**PROBLEM DETAILS:**
Word for word, print every entry below.

[Opening SOURCE DATA section]

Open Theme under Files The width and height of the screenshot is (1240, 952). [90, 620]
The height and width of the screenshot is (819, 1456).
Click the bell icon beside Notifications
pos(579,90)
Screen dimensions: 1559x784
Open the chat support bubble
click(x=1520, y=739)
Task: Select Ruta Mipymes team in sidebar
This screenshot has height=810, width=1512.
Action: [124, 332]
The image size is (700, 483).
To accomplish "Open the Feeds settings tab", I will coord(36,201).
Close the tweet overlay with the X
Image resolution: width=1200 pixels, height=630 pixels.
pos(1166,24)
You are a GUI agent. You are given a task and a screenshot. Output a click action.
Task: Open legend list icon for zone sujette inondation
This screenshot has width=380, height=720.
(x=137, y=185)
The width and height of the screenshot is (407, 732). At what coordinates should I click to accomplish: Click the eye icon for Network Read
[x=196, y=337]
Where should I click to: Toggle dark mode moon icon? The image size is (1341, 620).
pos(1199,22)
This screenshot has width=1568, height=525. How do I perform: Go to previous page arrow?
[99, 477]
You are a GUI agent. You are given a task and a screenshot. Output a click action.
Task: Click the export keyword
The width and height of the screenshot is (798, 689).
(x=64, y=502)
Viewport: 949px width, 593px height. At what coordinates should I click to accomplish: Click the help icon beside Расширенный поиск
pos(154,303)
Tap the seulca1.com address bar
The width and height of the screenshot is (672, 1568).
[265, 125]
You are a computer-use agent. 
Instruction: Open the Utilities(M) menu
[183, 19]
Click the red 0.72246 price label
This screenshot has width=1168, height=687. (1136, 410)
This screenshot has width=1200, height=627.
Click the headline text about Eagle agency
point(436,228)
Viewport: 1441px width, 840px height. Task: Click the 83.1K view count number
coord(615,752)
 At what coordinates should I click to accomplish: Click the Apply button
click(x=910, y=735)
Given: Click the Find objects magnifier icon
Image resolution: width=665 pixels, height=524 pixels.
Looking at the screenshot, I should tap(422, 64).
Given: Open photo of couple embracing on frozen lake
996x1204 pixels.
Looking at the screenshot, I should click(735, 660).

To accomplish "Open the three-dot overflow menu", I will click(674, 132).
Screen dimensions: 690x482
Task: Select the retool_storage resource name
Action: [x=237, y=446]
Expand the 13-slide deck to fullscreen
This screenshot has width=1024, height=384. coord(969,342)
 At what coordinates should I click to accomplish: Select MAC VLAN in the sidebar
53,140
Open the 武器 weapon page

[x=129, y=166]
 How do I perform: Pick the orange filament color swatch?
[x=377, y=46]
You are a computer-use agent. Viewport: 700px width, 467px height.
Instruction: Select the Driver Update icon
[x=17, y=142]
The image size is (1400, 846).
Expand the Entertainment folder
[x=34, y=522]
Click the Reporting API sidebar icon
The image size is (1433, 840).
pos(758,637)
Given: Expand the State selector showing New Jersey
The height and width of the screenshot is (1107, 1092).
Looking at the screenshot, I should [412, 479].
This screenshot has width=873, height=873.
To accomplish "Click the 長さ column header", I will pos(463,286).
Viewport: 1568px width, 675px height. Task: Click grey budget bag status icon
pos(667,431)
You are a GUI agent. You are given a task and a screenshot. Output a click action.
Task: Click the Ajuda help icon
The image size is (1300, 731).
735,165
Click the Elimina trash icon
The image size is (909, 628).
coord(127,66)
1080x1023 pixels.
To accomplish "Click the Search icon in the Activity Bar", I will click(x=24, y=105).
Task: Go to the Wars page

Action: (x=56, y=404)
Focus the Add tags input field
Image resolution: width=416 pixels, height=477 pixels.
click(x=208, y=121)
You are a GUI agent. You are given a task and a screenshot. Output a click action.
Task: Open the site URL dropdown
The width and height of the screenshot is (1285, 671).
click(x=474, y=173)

[Closing SOURCE DATA section]

**YOUR SOLUTION:**
Open Theme under Files The width and height of the screenshot is (1240, 952). [90, 620]
The height and width of the screenshot is (819, 1456).
Click the bell icon beside Notifications
pos(579,90)
Screen dimensions: 1559x784
Open the chat support bubble
click(x=1520, y=739)
Task: Select Ruta Mipymes team in sidebar
This screenshot has height=810, width=1512.
Action: [124, 332]
The image size is (700, 483).
To accomplish "Open the Feeds settings tab", I will coord(36,201).
Close the tweet overlay with the X
Image resolution: width=1200 pixels, height=630 pixels.
pos(1166,24)
You are a GUI agent. You are given a task and a screenshot. Output a click action.
Task: Open legend list icon for zone sujette inondation
This screenshot has width=380, height=720.
(x=137, y=185)
The width and height of the screenshot is (407, 732). At what coordinates should I click to accomplish: Click the eye icon for Network Read
[x=196, y=337]
Where should I click to: Toggle dark mode moon icon? The image size is (1341, 620).
pos(1199,22)
This screenshot has width=1568, height=525. How do I perform: Go to previous page arrow?
[99, 477]
You are a GUI agent. You are given a task and a screenshot. Output a click action.
Task: Click the export keyword
The width and height of the screenshot is (798, 689).
(x=64, y=502)
Viewport: 949px width, 593px height. At what coordinates should I click to accomplish: Click the help icon beside Расширенный поиск
pos(154,303)
Tap the seulca1.com address bar
The width and height of the screenshot is (672, 1568).
[265, 125]
You are a computer-use agent. 
Instruction: Open the Utilities(M) menu
[183, 19]
Click the red 0.72246 price label
This screenshot has width=1168, height=687. (1136, 410)
This screenshot has width=1200, height=627.
Click the headline text about Eagle agency
point(436,228)
Viewport: 1441px width, 840px height. Task: Click the 83.1K view count number
coord(615,752)
 At what coordinates should I click to accomplish: Click the Apply button
click(x=910, y=735)
Given: Click the Find objects magnifier icon
Image resolution: width=665 pixels, height=524 pixels.
Looking at the screenshot, I should tap(422, 64).
Given: Open photo of couple embracing on frozen lake
996x1204 pixels.
Looking at the screenshot, I should click(735, 660).

To accomplish "Open the three-dot overflow menu", I will click(674, 132).
Screen dimensions: 690x482
Task: Select the retool_storage resource name
Action: [x=237, y=446]
Expand the 13-slide deck to fullscreen
This screenshot has width=1024, height=384. coord(969,342)
 At what coordinates should I click to accomplish: Select MAC VLAN in the sidebar
53,140
Open the 武器 weapon page

[x=129, y=166]
 How do I perform: Pick the orange filament color swatch?
[x=377, y=46]
You are a computer-use agent. Viewport: 700px width, 467px height.
Instruction: Select the Driver Update icon
[x=17, y=142]
The image size is (1400, 846).
Expand the Entertainment folder
[x=34, y=522]
Click the Reporting API sidebar icon
The image size is (1433, 840).
pos(758,637)
Given: Expand the State selector showing New Jersey
The height and width of the screenshot is (1107, 1092).
Looking at the screenshot, I should [412, 479].
This screenshot has width=873, height=873.
To accomplish "Click the 長さ column header", I will pos(463,286).
Viewport: 1568px width, 675px height. Task: Click grey budget bag status icon
pos(667,431)
You are a GUI agent. You are given a task and a screenshot. Output a click action.
Task: Click the Ajuda help icon
The image size is (1300, 731).
735,165
Click the Elimina trash icon
The image size is (909, 628).
coord(127,66)
1080x1023 pixels.
To accomplish "Click the Search icon in the Activity Bar", I will click(x=24, y=105).
Task: Go to the Wars page

Action: (x=56, y=404)
Focus the Add tags input field
Image resolution: width=416 pixels, height=477 pixels.
click(x=208, y=121)
You are a GUI agent. You are given a task and a screenshot. Output a click action.
Task: Open the site URL dropdown
The width and height of the screenshot is (1285, 671).
click(x=474, y=173)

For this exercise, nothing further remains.